Il serait sans doute faux de parler ici de progressif, il s'agit plus d'ambiances tissées méticuleusement, formant un pont entre jazz et space-rock. Cinq morceaux, qui se ressemblent dans leurs structures (sauf Badding, qui est un peu plus... prog, hum), et dont les intentions mélodiques fortement similaires au départ se transforment en un rendu final éblouissant de maîtrise et de variété créative. Utilisant avec une formidable intelligence le matériel à leur disposition ils parviennent à rendre passionnant ce qui pourrait être dans d'autres domaines un pénible délire électro long et soporifique.
Hidria Spacefolk c'est un voyage, un trip halluciné et hallucinant, et qui n'évolue que lentement et progressivement, sans pour autant manquer de reliefs comme en témoignent les fréquents riffs ou apparitions metal. Loin de constituer le squelette de cette album, ces propositions fugitives sont comme autant de portes laissées ouvertes, comme pour montrer à l'auditeur que s'il le souhaite il peut s'y identifier de cette façon. Car c'est à cela que l'on revient, finalement, comment je m'identifie à ce morceau, est-ce qu'il me parle, est-ce qu'il m'ennuie, et caetera. L'amateur de metal trouvera son compte dans cet Astronautica, mais également celui de transes électroniques, et bien entendu le féru de jazz et le fan de prog y seront comme des poissons dans l'eau.

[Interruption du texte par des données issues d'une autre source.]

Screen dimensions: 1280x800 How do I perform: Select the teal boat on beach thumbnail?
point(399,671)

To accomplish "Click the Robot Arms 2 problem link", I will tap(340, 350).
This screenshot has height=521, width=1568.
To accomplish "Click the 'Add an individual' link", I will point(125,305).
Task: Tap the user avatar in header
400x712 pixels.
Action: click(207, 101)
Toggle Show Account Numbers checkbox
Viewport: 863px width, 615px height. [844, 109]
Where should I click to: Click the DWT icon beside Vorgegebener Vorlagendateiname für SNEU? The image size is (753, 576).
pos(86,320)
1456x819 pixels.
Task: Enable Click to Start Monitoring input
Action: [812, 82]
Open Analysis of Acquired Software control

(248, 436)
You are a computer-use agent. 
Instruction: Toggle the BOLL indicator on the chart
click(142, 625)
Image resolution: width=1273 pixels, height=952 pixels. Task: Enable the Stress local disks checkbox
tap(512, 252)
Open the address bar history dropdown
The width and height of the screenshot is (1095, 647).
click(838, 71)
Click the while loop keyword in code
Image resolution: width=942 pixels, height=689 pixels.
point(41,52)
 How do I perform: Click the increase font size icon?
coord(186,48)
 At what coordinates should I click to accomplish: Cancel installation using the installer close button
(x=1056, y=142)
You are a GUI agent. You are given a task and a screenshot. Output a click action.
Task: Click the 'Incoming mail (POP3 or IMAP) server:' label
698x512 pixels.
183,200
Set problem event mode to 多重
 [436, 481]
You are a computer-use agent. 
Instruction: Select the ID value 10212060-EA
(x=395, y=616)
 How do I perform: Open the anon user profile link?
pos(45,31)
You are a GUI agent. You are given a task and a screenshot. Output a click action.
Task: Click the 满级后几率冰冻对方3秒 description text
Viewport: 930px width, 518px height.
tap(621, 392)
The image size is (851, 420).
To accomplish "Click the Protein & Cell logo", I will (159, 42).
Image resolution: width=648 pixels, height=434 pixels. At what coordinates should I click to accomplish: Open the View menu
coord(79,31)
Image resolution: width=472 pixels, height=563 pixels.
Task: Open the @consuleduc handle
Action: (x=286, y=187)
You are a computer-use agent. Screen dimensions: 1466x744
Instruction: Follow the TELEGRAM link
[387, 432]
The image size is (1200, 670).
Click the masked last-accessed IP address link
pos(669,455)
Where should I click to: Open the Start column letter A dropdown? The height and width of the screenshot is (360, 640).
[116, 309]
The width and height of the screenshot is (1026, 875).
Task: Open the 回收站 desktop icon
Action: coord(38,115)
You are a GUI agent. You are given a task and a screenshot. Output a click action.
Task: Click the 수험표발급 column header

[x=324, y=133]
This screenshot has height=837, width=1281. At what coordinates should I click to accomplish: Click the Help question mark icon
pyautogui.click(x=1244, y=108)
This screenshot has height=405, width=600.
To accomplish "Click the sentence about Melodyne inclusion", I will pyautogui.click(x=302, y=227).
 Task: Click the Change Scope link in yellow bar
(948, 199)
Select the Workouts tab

Reste un écueil, l'absence totale de narration explicite. Je me répète sans doute mais vous n'écouterez peut-être pas cet album en allant chercher vos enfants à l'école ou en partant en vacances. Son écoute est rendue difficile par son manque de repères narratifs, la rugosité parfois volontairement hermétique de son propos et la lenteur des évolutions participant aussi à cet état de fait. De là à dire qu'il s'agit d'un album élitiste il n'y a qu'un pas, que je ne franchis pas, mais on y est presque. Aidés par des effet psychotropes vous pourrez facilement imaginer un grand voyage spatial, bien sûr, mais cette difficile identité le catégorise et l'empêche presque automatiquement d'atteindre le grand public.